One-week euro/yen implied volatility rose to as much as 14.375 percent, its highest in more than two months .

One-week euro/dollar implied volatility also jumped by the most in five months, hitting 12.480 percent, the highest since the night of Donald Trump’s victory in the U.S. elections earlier this month.

Three-month paper has been trading at or close to its highest levels since the Brexit referendum in June for the past 10 days and was also on the rise on Monday, even as spot rates for the euro strengthened.

“Since the U.S. presidential election, market attention has shifted to European political risks, prompting investor demand for euro vols,” said Credit Agricole strategist Stephanie Hau.

“In particular, the French presidential election next year has attracted the most interest.” The second round of the French presidential vote will be on May 7.

Renzi has promised to step down if he does not win the vote on constitutional reform, opening the way for renewed political instability in the eurozone’s third largest economy and prompting fears of bank runs and credit rating downgrades.

But the broader risks that poses - of a future government potentially taking Italy out of the euro, or taking policy moves that lead to markets forcing it towards a debt default - may take time to crystalise.

“There’s a broad consensus that ‘No’ wins this, and so exactly what?” said Kit Juckes, a strategist at another French bank, Societe Generale, in London.
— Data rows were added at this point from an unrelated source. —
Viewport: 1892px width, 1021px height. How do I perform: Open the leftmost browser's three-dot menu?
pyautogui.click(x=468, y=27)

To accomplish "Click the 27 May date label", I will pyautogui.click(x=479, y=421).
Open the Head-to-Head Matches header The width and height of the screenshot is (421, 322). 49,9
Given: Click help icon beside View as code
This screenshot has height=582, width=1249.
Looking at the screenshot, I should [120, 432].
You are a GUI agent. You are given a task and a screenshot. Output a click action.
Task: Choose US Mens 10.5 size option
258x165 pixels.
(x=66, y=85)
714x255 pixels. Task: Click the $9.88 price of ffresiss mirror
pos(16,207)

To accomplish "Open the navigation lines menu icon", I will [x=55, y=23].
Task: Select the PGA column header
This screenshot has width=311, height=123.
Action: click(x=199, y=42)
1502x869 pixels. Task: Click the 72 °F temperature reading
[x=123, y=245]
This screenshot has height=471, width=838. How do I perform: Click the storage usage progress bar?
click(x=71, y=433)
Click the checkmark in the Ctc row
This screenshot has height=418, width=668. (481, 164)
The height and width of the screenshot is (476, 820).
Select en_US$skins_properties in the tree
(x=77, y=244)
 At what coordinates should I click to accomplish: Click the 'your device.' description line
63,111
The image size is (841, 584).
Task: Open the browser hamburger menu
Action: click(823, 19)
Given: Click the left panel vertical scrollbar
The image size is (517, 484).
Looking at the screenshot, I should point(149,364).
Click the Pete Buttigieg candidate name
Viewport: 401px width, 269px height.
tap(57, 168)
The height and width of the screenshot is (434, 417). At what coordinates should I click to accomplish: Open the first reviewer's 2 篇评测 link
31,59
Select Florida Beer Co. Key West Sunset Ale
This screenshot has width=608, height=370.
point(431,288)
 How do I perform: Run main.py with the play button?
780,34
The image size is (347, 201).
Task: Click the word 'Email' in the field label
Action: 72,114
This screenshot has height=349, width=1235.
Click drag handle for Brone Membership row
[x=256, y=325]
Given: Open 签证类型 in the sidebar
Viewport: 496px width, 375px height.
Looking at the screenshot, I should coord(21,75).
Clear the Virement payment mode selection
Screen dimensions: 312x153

“Markets are uncertain about what it means for the credit rating, does he resign, doesn’t he resign, does that cause an election or doesn’t it? Even if he does resign and it doesn’t cause an election, what does that mean in terms of the issues in the banking sector? That’s the thing - there’s much more uncertainty than something as simple as the Brexit referendum.” (Reporting by Jemima Kelly; Editing by Tom Heneghan)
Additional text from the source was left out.